Our country’s overreliance on personal vehicles tends to go unnoticed when you have your own. It may only come to mind while sitting in traffic. But when you don’t have one, getting around is far more challenging. You can carpool with friends or family members, but they may not always be available. You can use ride-sharing services like Uber or Lyft, but that can quickly get expensive. If you’re lucky, your starting point and destination may have bus stops nearby, although they usually aren’t connected by the same route. You can walk, but that takes time and may even be unsafe if you’re walking near a major road. Biking is an option if you want a workout during your commute, but the terrain can be unpredictable, and your destination may not have a bike rack to lock it up.

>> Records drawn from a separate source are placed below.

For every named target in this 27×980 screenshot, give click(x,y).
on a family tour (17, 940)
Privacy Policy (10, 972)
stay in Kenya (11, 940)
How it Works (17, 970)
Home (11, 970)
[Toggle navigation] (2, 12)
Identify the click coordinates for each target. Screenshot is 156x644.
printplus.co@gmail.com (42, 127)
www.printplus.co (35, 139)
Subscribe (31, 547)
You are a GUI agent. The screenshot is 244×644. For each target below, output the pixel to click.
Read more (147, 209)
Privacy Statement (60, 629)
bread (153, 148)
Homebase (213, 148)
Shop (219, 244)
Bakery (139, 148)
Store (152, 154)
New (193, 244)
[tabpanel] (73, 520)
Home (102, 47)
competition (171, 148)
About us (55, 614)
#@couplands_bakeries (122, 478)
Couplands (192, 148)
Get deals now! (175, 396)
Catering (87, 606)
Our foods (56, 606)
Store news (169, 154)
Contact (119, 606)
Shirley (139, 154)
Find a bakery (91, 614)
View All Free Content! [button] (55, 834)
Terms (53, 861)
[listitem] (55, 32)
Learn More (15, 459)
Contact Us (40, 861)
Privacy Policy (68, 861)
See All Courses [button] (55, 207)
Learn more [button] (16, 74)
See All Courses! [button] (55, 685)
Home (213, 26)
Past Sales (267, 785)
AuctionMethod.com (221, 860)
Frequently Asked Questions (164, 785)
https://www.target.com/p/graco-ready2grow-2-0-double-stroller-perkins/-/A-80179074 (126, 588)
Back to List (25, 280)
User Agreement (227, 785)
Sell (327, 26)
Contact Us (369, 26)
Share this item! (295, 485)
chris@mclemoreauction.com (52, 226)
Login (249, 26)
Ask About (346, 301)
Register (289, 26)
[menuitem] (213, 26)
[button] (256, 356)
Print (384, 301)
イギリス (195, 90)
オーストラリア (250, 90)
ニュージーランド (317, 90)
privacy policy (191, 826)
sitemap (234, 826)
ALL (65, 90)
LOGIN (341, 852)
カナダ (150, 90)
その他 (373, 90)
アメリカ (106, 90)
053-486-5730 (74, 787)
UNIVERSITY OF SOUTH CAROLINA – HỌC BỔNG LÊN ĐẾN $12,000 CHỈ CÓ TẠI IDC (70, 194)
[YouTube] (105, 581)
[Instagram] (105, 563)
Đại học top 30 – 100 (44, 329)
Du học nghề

I find myself in this predicament often. Even though I live close enough to TJ to walk, my job at a kosher food catering company sometimes requires me to go to different synagogues throughout the week. Temple Emanuel, the furthest in northern Glendale, is a 15 – 20 minute drive from my house. Usually, I’ll carpool or use Lyft. Walking and biking are out of the question because I have to wear all-black waiter attire on those days. I could take RTD’s route 40 or 65 via Colorado Boulevard or Monaco Parkway, respectively, but either stop drops me off a 20-minute walk away. If I took route 65, the Hilltop neighborhood I’d have to walk through has made it very clear that pedestrians are not welcome through their omission of sidewalks, forcing me to walk on the street or in the runoff gutter that doubles as parking space.
Yet as much as I detest this infrastructure, I, like many others, cannot abstain from it because there are few practical options for transportation. Outside of downtown centers, every destination is designed with a car in mind. I’ll still get my driver’s license this summer because I need to get to work. I have a friend living in Castle Rock, which opted out of all RTD services in 2005. Eventually, I’ll probably commute to my chosen college of CU: Boulder after my sophomore year to avoid the absurd costs of dorm living.
My experience isn’t an anomaly. Most families have to commute to school to drop kids off, go to work, and run errands. Many other non-drivers are forced between a rock and a hard place because their destination often requires a car to get there.
The best way to reduce car reliance in the U.S. is to demonstrate that other forms of transportation can be easy to use and yield faster arrival times than cars. This would likely mean a fundamental change in how most of us get around and significant investments in non-car travel. But we will likely move towards transportation electrification first. While this will be environmentally beneficial and reduce emissions from the transportation sector, it won’t address our overreliance on vehicles. Until investments in non-car travel occur, we will continue to be stuck with asinine public transit that is slow, unreliable, and struggles to get you to your destination.